Return the items from the line containing "Screen dimensions: 1326x726" through the line containing "I will point(195,270).", copied exactly.

### Source records

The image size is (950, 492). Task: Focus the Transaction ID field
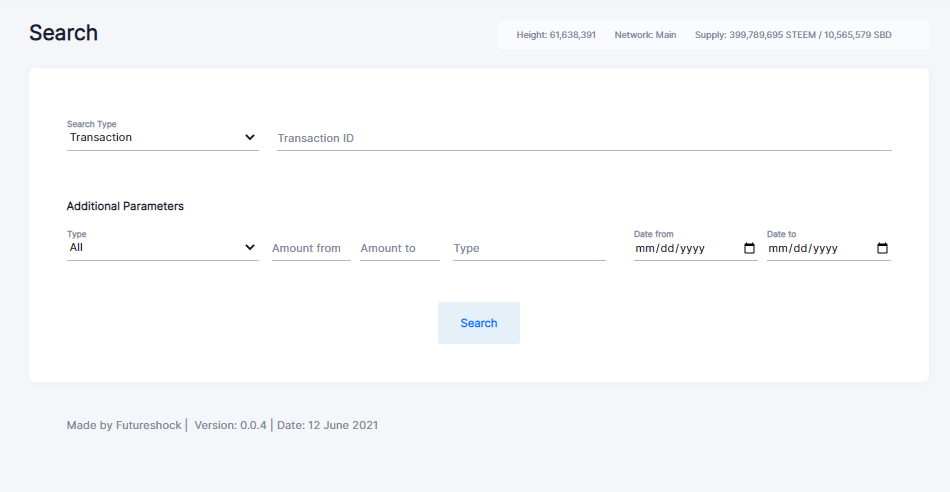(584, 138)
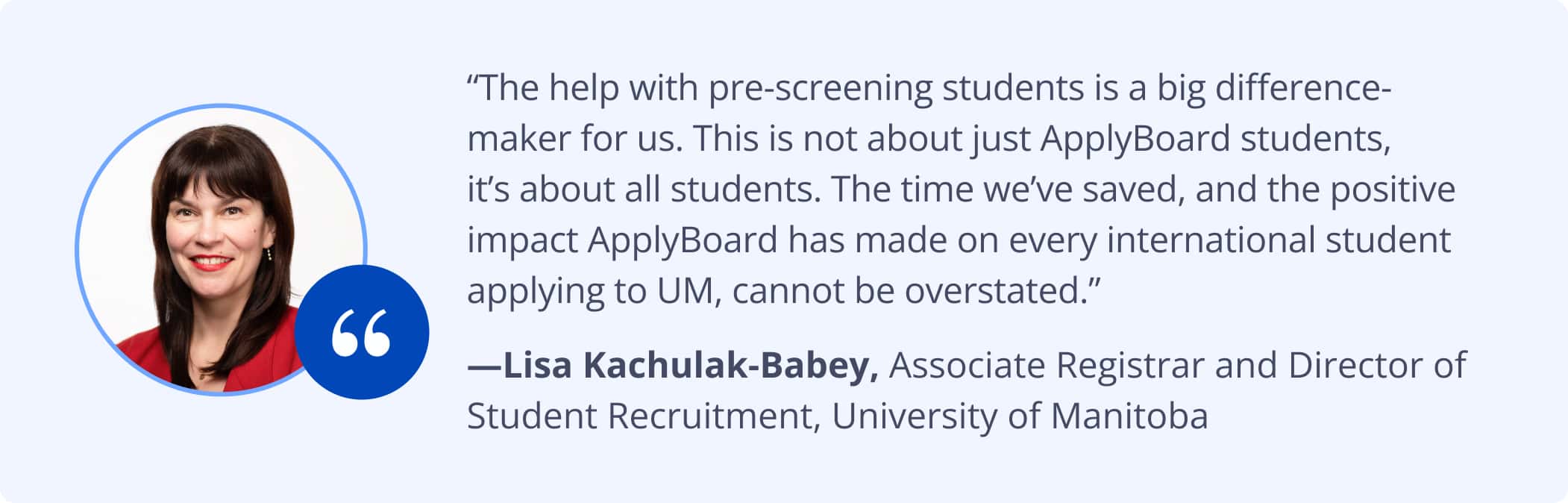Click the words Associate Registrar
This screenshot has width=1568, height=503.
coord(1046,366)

######
### Source records

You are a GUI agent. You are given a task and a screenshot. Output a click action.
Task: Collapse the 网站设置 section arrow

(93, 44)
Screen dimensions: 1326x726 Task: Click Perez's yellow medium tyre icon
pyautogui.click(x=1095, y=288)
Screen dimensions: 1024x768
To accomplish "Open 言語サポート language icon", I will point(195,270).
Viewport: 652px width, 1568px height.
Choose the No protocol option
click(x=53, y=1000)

######

## Complete output
Screen dimensions: 1326x726 Task: Click Perez's yellow medium tyre icon
pyautogui.click(x=1095, y=288)
Screen dimensions: 1024x768
To accomplish "Open 言語サポート language icon", I will point(195,270).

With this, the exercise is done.